ABSTRACT

The index to The Crisis of the Negro Intellectual contains nine page references for “Catholicism and Catholics,” six for “Christianity,” four for “Finland and the Finns,” seven for “Indians (American) one for “Irish” and none for “Jews.” “Jews and Negroes,” however, yields thirty-eight references. Two entire chapters of the book are devoted to this relationship, the only ethnic or religious group to enjoy such treatment. What is this fixation about? Cruse’s treatment of Jews in all these pages is certainly negative but not exclusively so, a blend of resentment, admiration, and bitterness. I believe his complex feelings about Jews and his fixation on them stems from the same roots: Jews and blacks have indeed been more deeply intertwined in the United States than any other two groups, and their relationship is full of complexity and ambiguity. From cultural production to political action to economics, blacks and Jews have competed for and in the same spaces.
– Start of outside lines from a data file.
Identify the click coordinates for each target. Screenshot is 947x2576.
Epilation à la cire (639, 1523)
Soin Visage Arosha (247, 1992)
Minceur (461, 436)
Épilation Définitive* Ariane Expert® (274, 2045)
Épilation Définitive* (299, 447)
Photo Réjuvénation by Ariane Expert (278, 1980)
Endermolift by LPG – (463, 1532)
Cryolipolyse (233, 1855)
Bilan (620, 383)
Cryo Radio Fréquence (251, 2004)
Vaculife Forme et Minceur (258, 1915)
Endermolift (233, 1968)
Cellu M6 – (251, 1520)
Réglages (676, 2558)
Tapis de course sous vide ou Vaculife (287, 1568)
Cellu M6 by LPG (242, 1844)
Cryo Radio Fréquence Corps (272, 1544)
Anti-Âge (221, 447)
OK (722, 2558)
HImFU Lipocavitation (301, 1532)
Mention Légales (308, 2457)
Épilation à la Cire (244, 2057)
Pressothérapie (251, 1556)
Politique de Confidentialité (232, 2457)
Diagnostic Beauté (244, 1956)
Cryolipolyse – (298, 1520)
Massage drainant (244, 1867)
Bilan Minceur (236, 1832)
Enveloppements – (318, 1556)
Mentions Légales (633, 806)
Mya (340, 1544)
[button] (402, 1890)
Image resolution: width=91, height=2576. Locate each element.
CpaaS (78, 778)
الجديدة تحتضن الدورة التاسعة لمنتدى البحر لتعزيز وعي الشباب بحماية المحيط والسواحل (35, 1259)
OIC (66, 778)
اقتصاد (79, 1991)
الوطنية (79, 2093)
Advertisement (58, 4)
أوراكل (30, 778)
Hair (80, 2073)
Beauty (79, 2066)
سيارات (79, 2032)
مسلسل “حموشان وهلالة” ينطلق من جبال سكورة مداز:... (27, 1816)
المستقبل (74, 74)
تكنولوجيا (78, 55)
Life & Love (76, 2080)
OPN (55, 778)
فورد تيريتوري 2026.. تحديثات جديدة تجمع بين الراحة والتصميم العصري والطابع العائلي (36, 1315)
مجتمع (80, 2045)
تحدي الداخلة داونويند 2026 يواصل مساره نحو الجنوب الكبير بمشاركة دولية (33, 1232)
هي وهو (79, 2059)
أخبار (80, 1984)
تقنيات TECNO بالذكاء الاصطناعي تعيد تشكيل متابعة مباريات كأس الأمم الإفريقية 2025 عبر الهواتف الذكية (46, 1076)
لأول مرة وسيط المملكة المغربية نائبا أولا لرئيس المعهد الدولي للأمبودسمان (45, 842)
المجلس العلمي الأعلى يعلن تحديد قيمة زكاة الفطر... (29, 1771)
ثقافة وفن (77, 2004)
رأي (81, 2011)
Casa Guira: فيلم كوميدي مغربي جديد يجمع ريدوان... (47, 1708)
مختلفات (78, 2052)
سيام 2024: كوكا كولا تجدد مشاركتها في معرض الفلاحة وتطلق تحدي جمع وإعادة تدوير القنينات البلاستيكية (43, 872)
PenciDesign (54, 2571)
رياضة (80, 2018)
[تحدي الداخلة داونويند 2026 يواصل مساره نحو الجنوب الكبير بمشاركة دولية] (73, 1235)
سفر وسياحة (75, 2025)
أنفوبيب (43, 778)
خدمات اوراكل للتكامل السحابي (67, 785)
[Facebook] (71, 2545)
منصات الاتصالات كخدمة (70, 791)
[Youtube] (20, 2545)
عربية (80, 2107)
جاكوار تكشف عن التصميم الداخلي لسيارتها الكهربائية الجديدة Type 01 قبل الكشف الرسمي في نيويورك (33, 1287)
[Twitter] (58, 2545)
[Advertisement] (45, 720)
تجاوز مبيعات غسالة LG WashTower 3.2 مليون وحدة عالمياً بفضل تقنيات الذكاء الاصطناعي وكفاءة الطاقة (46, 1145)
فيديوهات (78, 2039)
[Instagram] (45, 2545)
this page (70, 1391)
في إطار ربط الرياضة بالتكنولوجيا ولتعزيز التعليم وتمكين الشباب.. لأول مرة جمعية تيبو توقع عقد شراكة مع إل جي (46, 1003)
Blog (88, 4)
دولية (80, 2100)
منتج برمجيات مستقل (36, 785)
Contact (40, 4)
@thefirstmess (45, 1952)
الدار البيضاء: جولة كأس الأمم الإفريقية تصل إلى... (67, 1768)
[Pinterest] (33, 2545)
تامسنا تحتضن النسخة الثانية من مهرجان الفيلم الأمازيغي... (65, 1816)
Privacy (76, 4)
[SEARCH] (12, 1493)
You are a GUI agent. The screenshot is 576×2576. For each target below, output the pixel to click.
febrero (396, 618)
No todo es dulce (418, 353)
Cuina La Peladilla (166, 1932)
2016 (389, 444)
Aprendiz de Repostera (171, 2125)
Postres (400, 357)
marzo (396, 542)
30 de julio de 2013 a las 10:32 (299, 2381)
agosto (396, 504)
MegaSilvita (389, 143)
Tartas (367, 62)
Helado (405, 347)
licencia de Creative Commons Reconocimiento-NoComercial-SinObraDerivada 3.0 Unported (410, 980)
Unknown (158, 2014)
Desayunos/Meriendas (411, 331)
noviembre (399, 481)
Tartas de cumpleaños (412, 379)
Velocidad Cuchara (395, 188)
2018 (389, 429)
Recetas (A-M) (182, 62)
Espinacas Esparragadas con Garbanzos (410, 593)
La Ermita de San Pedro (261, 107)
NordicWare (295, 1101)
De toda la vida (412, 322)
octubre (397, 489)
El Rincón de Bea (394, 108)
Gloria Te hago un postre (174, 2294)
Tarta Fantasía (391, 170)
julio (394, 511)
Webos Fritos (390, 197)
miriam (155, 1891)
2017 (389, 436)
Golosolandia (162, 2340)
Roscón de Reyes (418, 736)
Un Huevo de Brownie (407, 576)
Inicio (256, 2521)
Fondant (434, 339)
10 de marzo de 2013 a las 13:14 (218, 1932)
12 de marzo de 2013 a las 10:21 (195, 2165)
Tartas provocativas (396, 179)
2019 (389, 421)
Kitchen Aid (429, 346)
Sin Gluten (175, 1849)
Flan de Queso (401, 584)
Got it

Furthermore, the grounds for Cruse’s indictment of Jews lie squarely in the nationalist moment of the late 1960s. One way of understanding Cruse’s attitudes toward Jews, or more properly toward black-Jewish relations, is to examine the nature of those relationships historically, and to place Cruse’s observations and conclusions in the context of the 1960s critique of liberals and liberalism.